What teens require is mutual respect. When you are frustrated with your teen who is rolling their eyes, talking back, walking away from you and slamming their door – do you lower your tone, practice self-regulation (take a deep breath) and come from a place of empathy? Tough as it is, welcoming disagreement in a spirit of humility is foundational to building respect and a good relationship with your teens.
Are you connecting with your teen? Talking, laughing and sharing versus lecturing, warning and threatening? Maria Coyle, Associate Head of School for George Washington University Online High School, reminds parents that even after they have built a solid foundation for their children and prepared them to handle the outside influences of peers and social media, they still have an important role to play in their teens’ lives. “Being present for your child, talking with them, noticing things and encouraging them continues to positively affect their growth and development”, she says.
The average parent today is overwhelmed by the cares of life — work, bills, looming unemployment, separation, care of elderly parents, multitasking, etc.

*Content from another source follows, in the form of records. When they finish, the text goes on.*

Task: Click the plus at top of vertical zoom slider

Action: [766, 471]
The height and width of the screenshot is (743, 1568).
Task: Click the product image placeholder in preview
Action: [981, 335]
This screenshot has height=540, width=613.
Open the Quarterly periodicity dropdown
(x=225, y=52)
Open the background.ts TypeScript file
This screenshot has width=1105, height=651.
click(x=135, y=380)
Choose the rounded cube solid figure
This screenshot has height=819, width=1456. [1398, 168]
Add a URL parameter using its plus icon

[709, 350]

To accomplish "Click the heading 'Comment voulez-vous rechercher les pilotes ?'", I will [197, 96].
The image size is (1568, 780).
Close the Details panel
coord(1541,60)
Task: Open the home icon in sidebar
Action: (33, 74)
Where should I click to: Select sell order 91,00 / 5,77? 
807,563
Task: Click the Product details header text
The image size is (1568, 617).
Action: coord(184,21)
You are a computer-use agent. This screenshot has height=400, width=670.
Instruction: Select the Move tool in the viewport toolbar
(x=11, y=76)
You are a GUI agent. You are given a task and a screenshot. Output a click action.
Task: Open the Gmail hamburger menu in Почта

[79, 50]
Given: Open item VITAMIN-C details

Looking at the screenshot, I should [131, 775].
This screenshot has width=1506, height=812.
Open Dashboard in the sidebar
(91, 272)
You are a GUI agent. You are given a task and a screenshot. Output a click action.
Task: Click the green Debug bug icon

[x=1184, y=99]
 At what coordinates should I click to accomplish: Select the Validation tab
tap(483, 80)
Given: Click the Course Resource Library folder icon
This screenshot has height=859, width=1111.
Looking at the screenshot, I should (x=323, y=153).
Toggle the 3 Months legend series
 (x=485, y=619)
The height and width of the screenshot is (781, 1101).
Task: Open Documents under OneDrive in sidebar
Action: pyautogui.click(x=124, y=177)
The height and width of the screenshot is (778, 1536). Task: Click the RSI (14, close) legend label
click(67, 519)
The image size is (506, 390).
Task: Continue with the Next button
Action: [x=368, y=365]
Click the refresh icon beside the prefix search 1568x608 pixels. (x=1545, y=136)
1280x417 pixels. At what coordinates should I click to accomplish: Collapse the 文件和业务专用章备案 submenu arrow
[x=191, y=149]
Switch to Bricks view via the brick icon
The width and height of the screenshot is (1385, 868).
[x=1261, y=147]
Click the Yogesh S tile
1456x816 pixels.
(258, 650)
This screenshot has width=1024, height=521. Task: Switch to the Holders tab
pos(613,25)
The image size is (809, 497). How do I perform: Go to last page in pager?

It is very difficult to keep up with the stresses of life and handle a developing teen who is driving you “nuts”. Don’t forget that the child’s brain is not fully matured until about age 25, making this period leading into adulthood a confusing time. So this is where parents need to exercise empathy and hope that as your teens get older, “the parts of the prefrontal cortex responsible for judgment and decision-making will be developed enough to serve as a brake on runaway emotions and risk-taking. Executive-function skills, such as solving problems and planning strategies, continue to develop at least through age 20” (Study by Sheffield Hallam University, U.K., 2015).
In the meantime, the saga continues. So while multi-tasking has become a way of life for many parents, you need to find quality time to engage with your teens, especially if they are initiating the discussion.
Van Achterberg, founder of Capitol Hill Child Psychiatry in Washington, DC, urges parents to drop everything if their teens want to talk. “Put down your cell-phone, computer, laundry or whatever pressing matters you have, because nothing is more important than hearing out your teenager when he wants to talk”. Ignoring them could suggest that they don’t matter to you. These opportunities are rare so don’t lose them, and if the topic they raise is something that you are not familiar with or don’t have the answers to, redirect the questions to your teen; they could be testing your response. Ask your teens what they think or suggest they research the answer and share it with you. In this way you are giving that listening ear whilst empowering and validating them.
Do you always finish your teen’s sentences, laugh before they are finished or react in any way before they are done talking? Creating a healthy child-parent relationship, where your teen is encouraged to share their thoughts and feelings is not always easy and requires both sides of the equation to work together. In parents’ desperation to relate to their teens, to be cool or to demonstrate energetic engagement, remarks and reactions may easily come out forced and unnatural. Practice being an active listener. Duffy suggests parents remain silent as much as possible. “My strong bias is to listen more, speak and interrupt less”, he says. “Getting to know their world will diminish your parental anxiety”.
In cases where teens are not communicating enough, don’t try too hard but create the environment for a conversation to be sparked and for you to be connected with your teen. By making the effort to spend time talking to your teen every day, you will find that communicating with them about the ‘big things’ will become much easier. One idea: try sharing something about your work day. For example, “The strangest thing happened at work today and I didn’t know what to do”, can lead to a conversation starter where teens may be empowered to share advice, thus boosting their confidence.
Find other chances to connect, such as watching a movie together when the younger children are asleep. This can lead to discussions and make them feel validated. At dinner time, try to do the highs and lows of the day as this is a great way family can connect in a non-threatening way.
Tell your teens you love them and let it show in the way you coach them, and show respect and understanding of the struggle they are going through in this critical stage. This too will pass. Always engage your brain before you engage your mouth and ask yourself if the actions you are about to take are Right, Reasonable, Regular and Redemptive. You might have more than one teen in your household and don’t forget that your interaction will vary from child to child based on temperament.
Providing your teens with greater autonomy as they grow, essentially means learning a new way to care for them. The learning curve will be well worth your time and effort, and will reward you with natural camaraderie and in the end an adult you had hoped for.